> [SELECTION]
The Federal Fiscal Court has decided: What applies when a business is handed over to the next generation?


Tax assessment sample objection

Frankfurt am Main

October 13, 2024

Gratuitous transfer of business: transferor of business can claim subsequent business expenses


The transfer of a business to the next family generation is often free of charge. Income taxes are not levied on such free transfers, as the transferee is required to continue to use the book values, thus avoiding the disclosure of hidden reserves such as goodwill. Furthermore, any gift tax can often be avoided when transferring business assets due to tax privileges.


In this respect, the Federal Fiscal Court has now clarified important detailed questions with its decision of 6 May 2024 (case number III R 7/22). Regarding the transfer of a business without consideration, the Federal Fiscal Court states that


  • the transfer of a business between family members can be free of charge even if the purchaser assumes all business debts and the equity is negative at the time of the transfer.

  • In the case of a business transfer without consideration, the principle of formal accounting consistency also applies to the legal successor. Therefore, any incorrect balance sheet entries that have been included in the final assessment of the legal predecessor (the transferor of the business), which can no longer be amended, and that have an impact on its profit or loss, must be corrected by the transferee, if necessary, with an impact on the result.

  • Despite the principle of formal balance sheet connection, subsequent operating expenses of the transferor of the business may arise following a gratuitous transfer of the business if the transferor incurs expenses related to his previous management of the business.


First, a distinction must be made between a gratuitous transfer of a business and a transfer for consideration. A gratuitous transfer of a business for income tax purposes does not always occur if no consideration can be determined, but rather requires that the transferor intends to enrich the transferee by way of a gift. The assumption of liabilities alone does not lead to consideration.


A business transfer between family members can therefore be gratuitous if the transferee assumes not only the assets but also the liabilities of the business (business debts). This applies even if the equity is negative at the time of the transfer. In the case of a business transfer within the family, there is at least a (rebuttable) presumption that the mutual contributions have not been balanced against each other according to commercial considerations and that the transaction is entirely gratuitous, or at least partially gratuitous.

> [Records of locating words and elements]

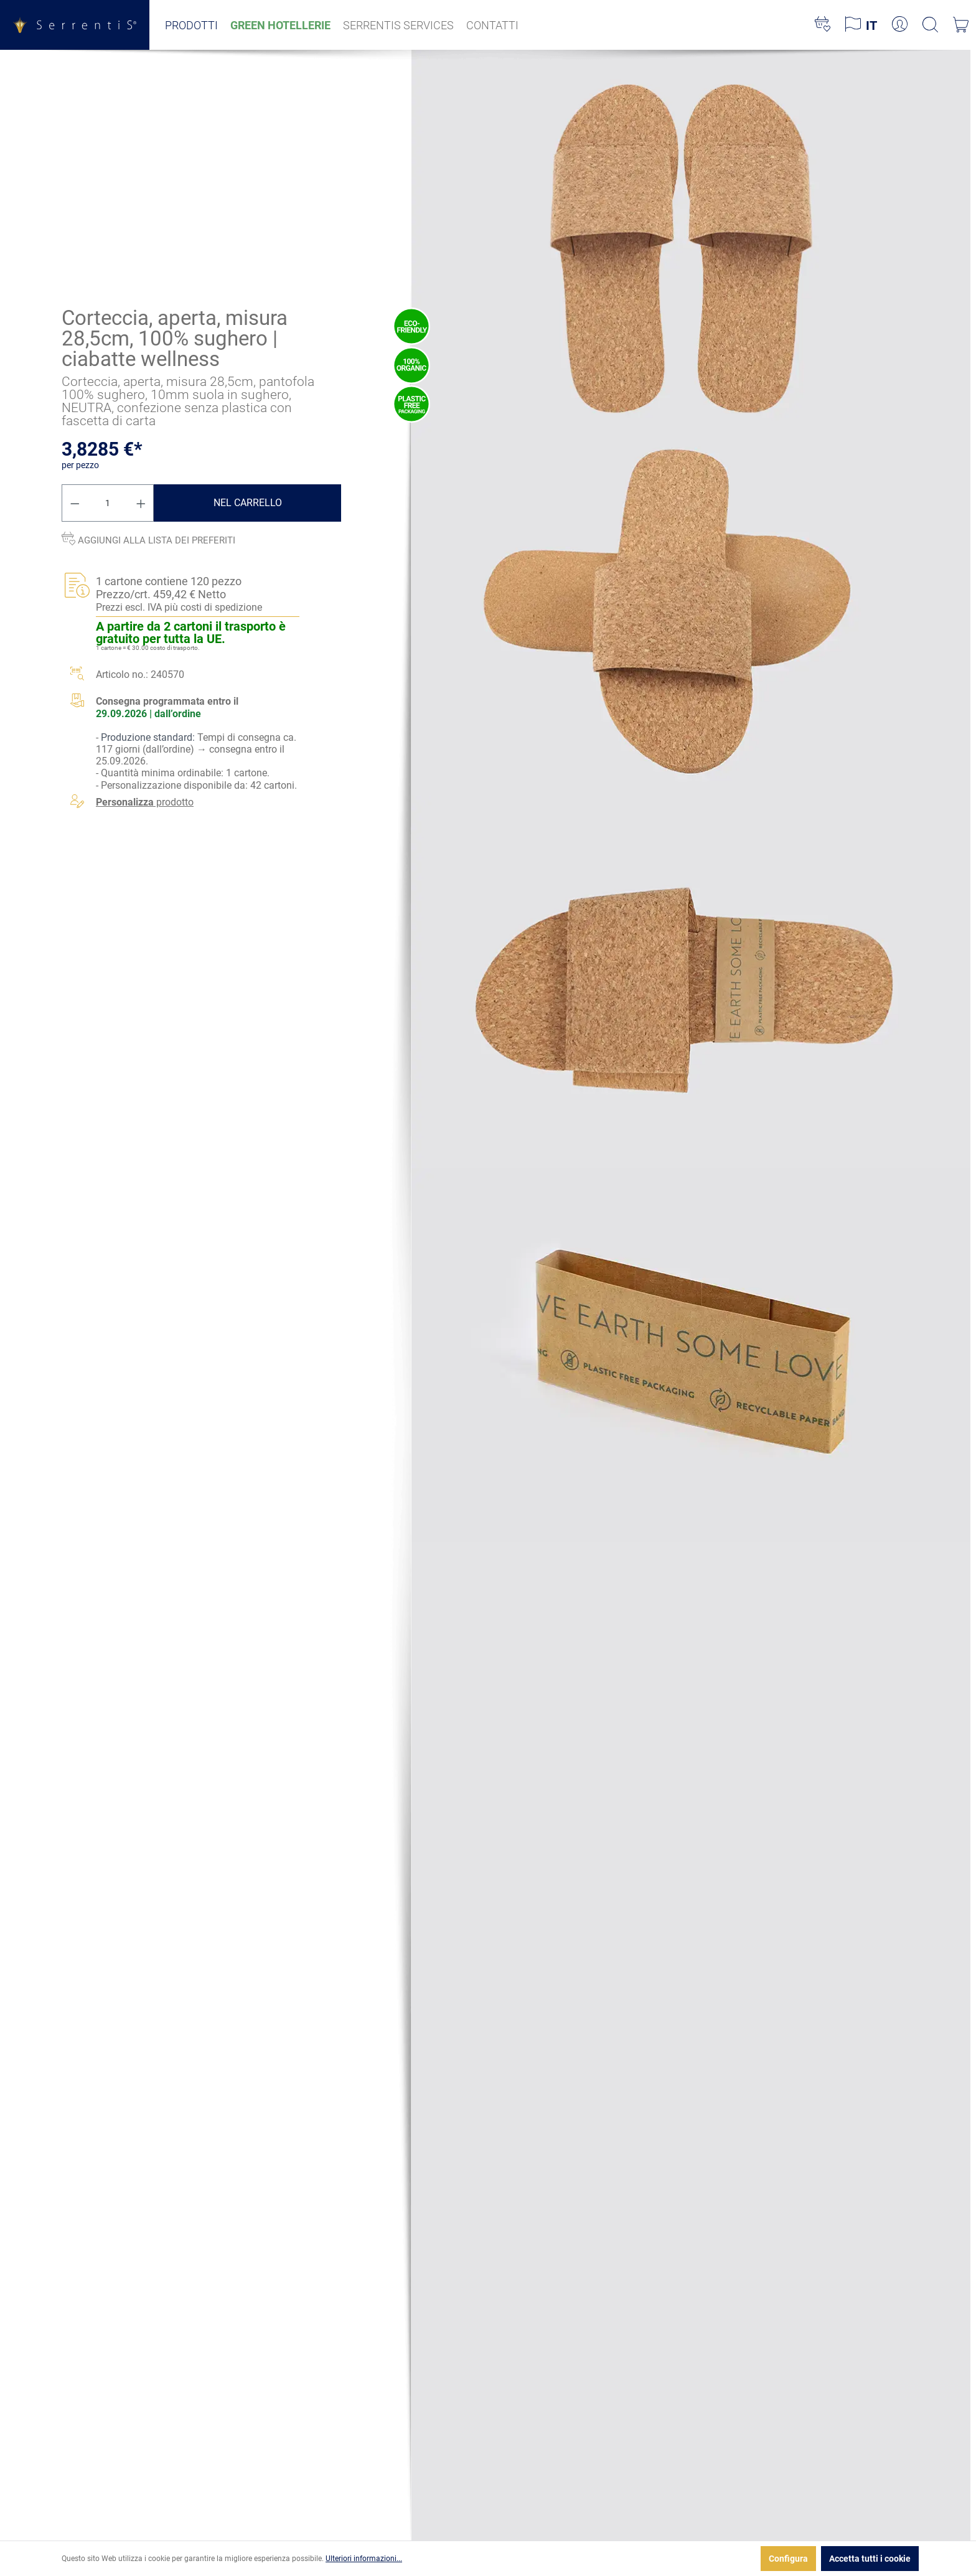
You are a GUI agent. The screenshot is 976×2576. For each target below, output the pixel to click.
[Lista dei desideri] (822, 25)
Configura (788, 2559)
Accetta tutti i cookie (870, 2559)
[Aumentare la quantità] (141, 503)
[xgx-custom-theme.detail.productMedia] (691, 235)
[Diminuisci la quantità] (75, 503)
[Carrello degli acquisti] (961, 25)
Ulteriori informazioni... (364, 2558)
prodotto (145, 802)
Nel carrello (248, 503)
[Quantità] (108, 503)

> [SET PROBLEM 1]
Copy out each statement in the bulleted list of the article on gratuitous business transfers.
> [SET PROBLEM 2]
Arrange the entries as a JSON list of strings, one string per line, starting with the line that contains "[Aumentare la quantità] (141, 503)" and continuing through the last line of the entries.

> [TASK OUTPUT 1]
- the transfer of a business between family members can be free of charge even if the purchaser assumes all business debts and the equity is negative at the time of the transfer.
- In the case of a business transfer without consideration, the principle of formal accounting consistency also applies to the legal successor. Therefore, any incorrect balance sheet entries that have been included in the final assessment of the legal predecessor (the transferor of the business), which can no longer be amended, and that have an impact on its profit or loss, must be corrected by the transferee, if necessary, with an impact on the result.
- Despite the principle of formal balance sheet connection, subsequent operating expenses of the transferor of the business may arise following a gratuitous transfer of the business if the transferor incurs expenses related to his previous management of the business.

> [TASK OUTPUT 2]
[
  "[Aumentare la quantità] (141, 503)",
  "[xgx-custom-theme.detail.productMedia] (691, 235)",
  "[Diminuisci la quantità] (75, 503)",
  "[Carrello degli acquisti] (961, 25)",
  "Ulteriori informazioni... (364, 2558)",
  "prodotto (145, 802)",
  "Nel carrello (248, 503)",
  "[Quantità] (108, 503)"
]